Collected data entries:
+ + + + + + +
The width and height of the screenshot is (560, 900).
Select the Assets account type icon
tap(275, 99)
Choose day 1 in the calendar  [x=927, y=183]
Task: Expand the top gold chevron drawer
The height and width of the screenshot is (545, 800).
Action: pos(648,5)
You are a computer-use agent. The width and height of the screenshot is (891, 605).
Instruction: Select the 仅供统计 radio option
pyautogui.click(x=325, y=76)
+ + + + + + +
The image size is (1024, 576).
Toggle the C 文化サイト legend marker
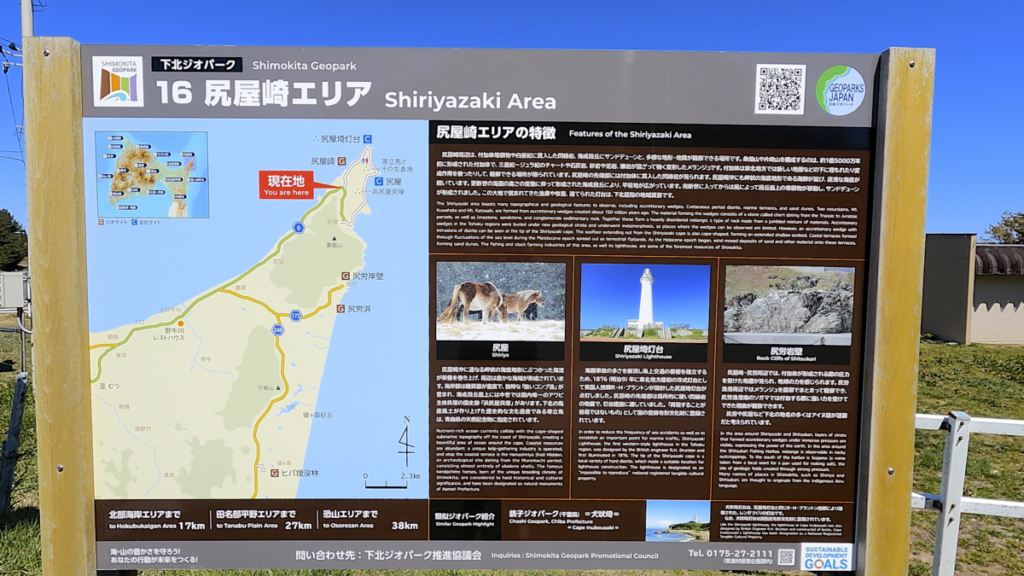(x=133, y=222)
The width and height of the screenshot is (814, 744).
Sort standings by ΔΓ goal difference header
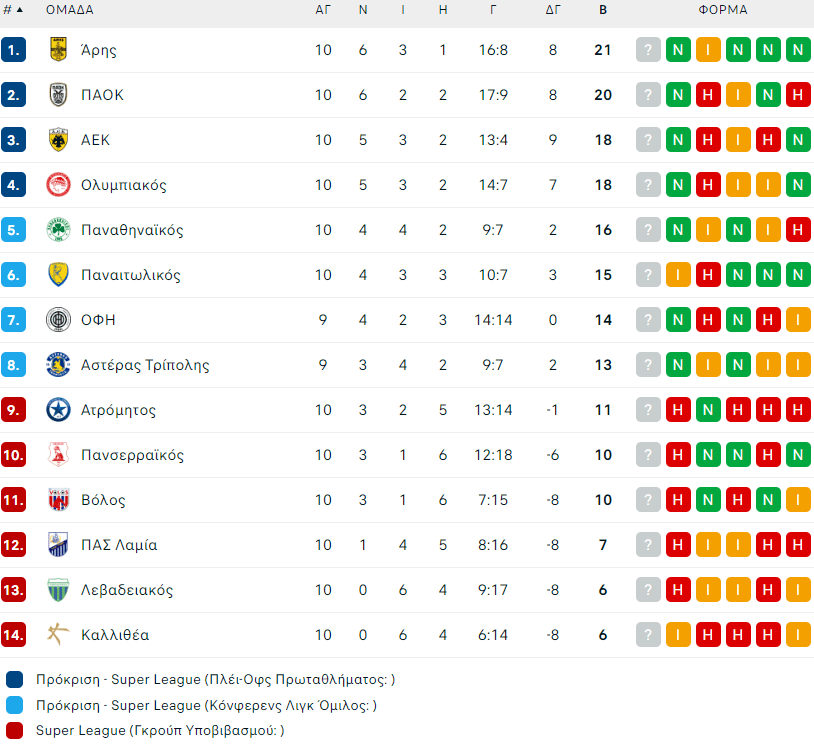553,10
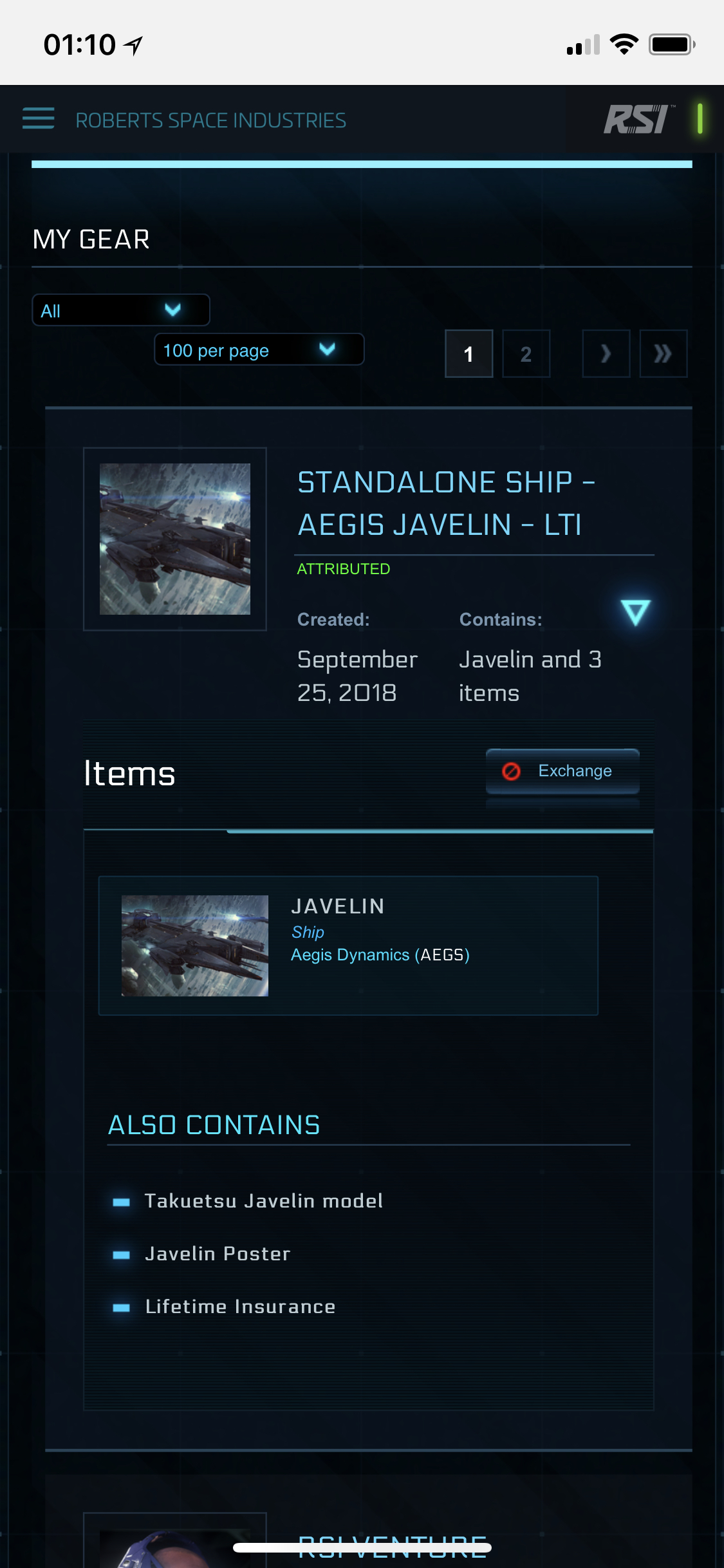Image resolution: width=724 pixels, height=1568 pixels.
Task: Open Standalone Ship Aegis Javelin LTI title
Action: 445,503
+ + + + + + +
## [How to complete this task]
Produce only the lines from the line containing "The width and height of the screenshot is (560, 900)." through the line containing "You are a computer-use", inclusive of both, exactly as they stand in the entries above.

## [Your response]
The width and height of the screenshot is (560, 900).
Select the Assets account type icon
tap(275, 99)
Choose day 1 in the calendar  [x=927, y=183]
Task: Expand the top gold chevron drawer
The height and width of the screenshot is (545, 800).
Action: pos(648,5)
You are a computer-use agent. The width and height of the screenshot is (891, 605).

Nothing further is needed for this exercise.